Input for this task >>
---
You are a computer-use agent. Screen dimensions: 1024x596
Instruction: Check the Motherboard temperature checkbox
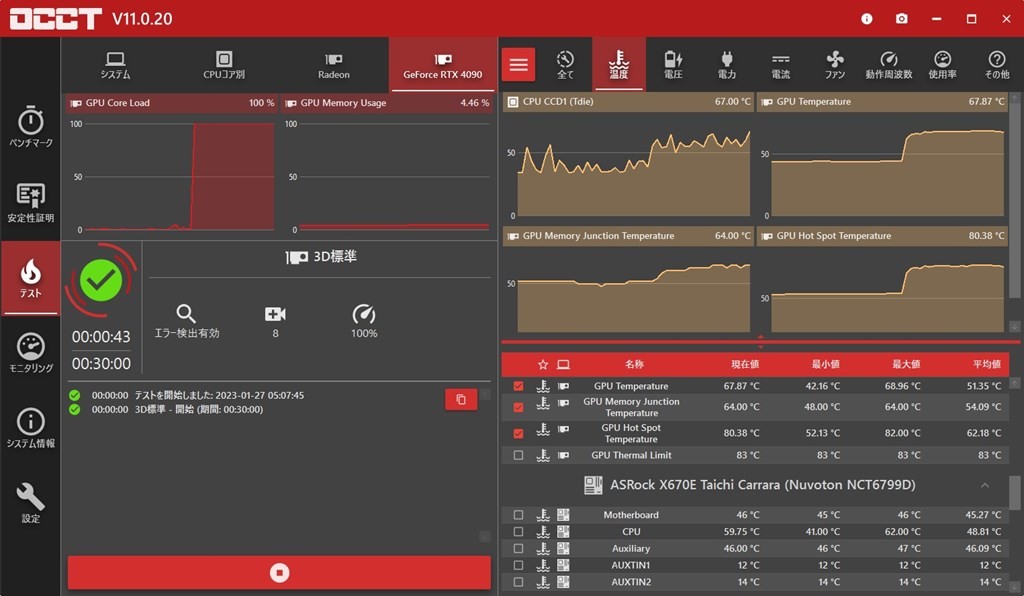pos(518,515)
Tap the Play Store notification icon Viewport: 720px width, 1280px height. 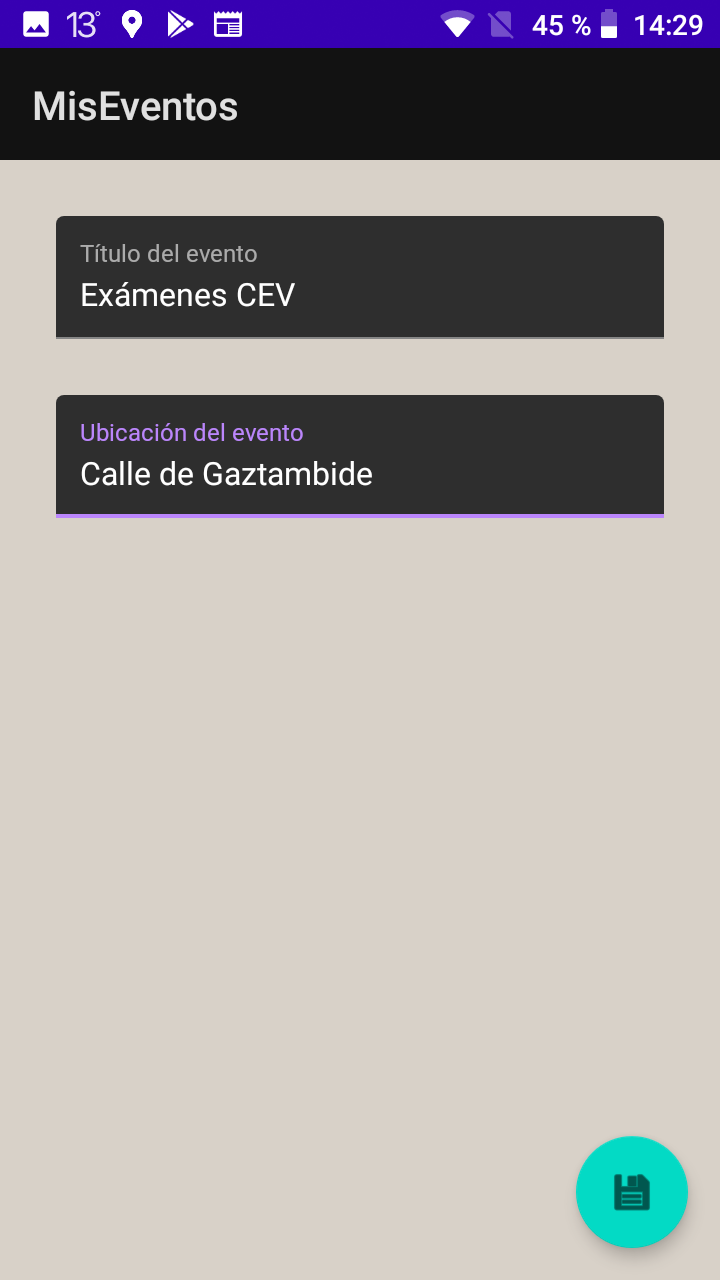(x=180, y=24)
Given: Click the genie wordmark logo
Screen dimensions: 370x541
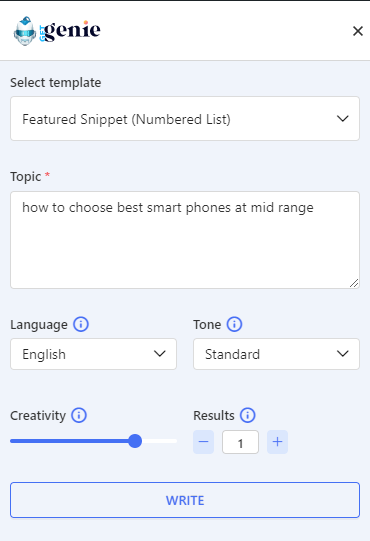Looking at the screenshot, I should pos(70,31).
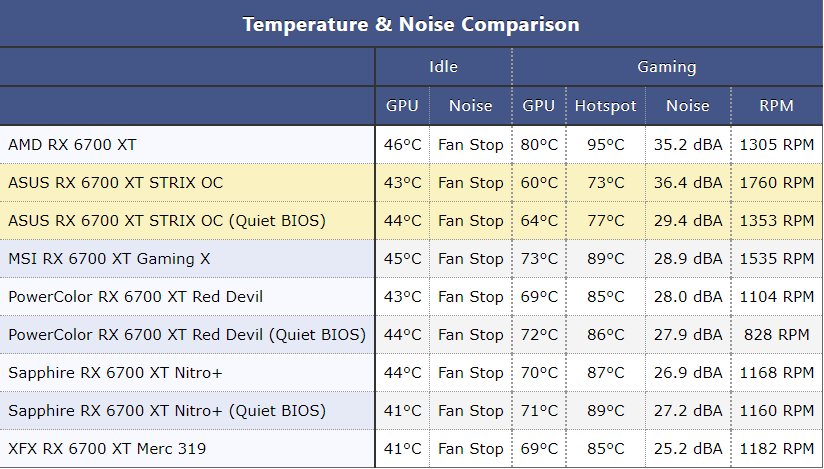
---
Task to complete >> Every line from the one containing "Given: Click the genie wordmark logo" through the end of the listing is to be copied exactly; the pictures are not.

Solution to this task >>
Given: Click the genie wordmark logo
Screen dimensions: 370x541
Looking at the screenshot, I should pos(70,31).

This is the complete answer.